This subcorpus contains texts from the internet archive of the journal 'Agraarteadus' (ca 298 000 words altogether). The corpus contains the issues form the years 2001 – 2006, except for some articles from the years 2002-2003.
The corpus is free for use for non-commercial purposes only.
Mark-up and annotation conform to the TEI-guidelines. One file contains one year’s issues of the journal.
Every file begins with a header
<teiheader> that contains information about the file size, used tags etc.
The rest of the file is structured as follows:
<div0>contais one year’s issues of journal, e.g.

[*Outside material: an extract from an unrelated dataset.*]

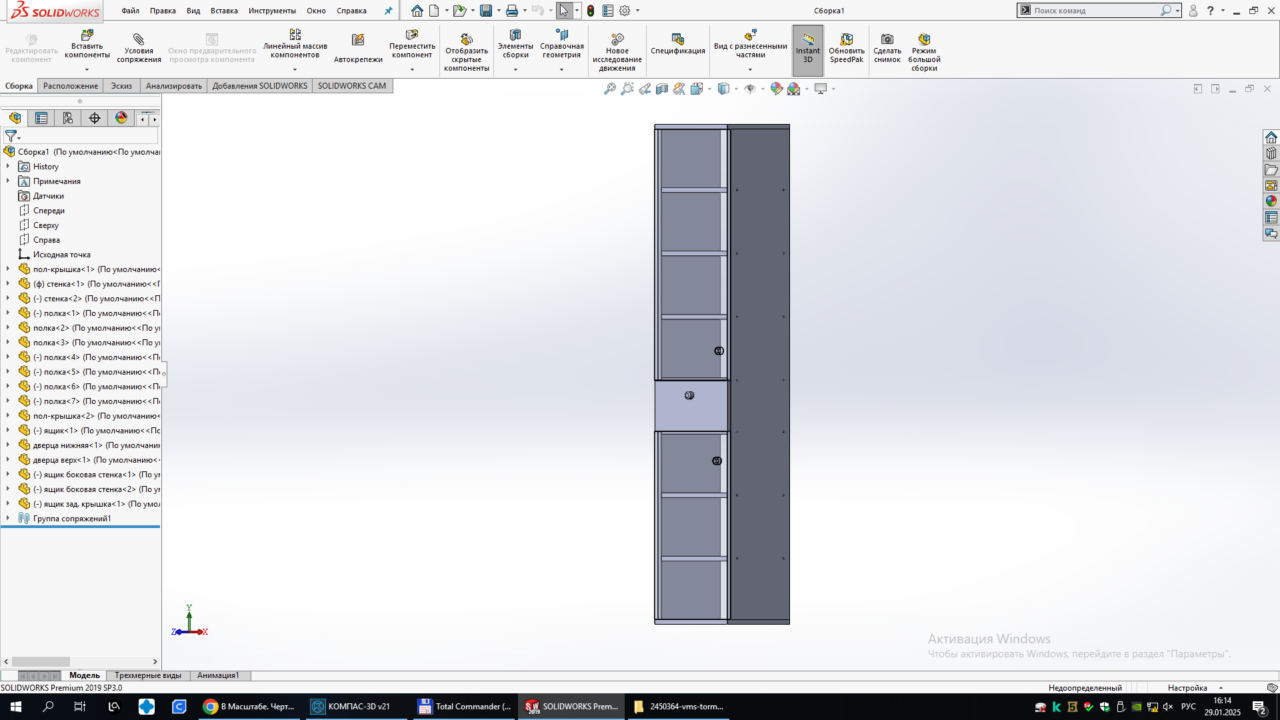Click in the Поиск команд search field

1095,10

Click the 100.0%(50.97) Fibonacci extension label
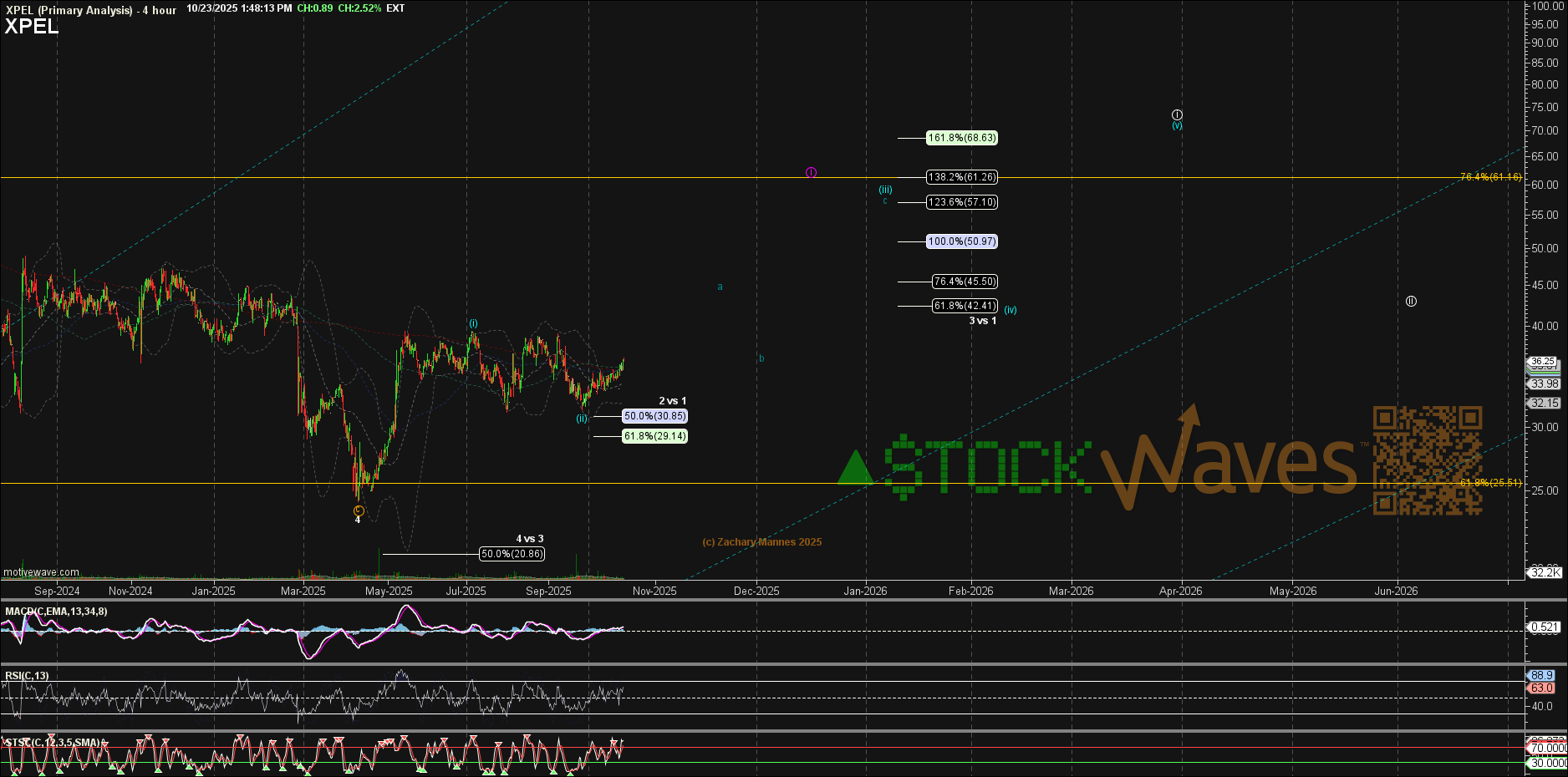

<div0 type='aasta'><head>Agraarteadus 2001
<div1>is one issue of the journal e.g.
<div1 type='number'><head>2001 Nr 2
<div2>is an article, e.g.
<div2 type='artikkel'><head>EESTI HOLSTEINI GENEETILISE SELEKTSIOONIEDU MAJANDUSLIK VÄÄRTUS
By non-textual material we mean pictures (photos, drawings, diagrams etc), tables, lists of references etc. Longer non-Estonian passages, usually the English summaries of the articles have also been omitted
In the corpus version one can access via our corpus query, all mark-up except the tags
<gap> used for the omitted material have been deleted.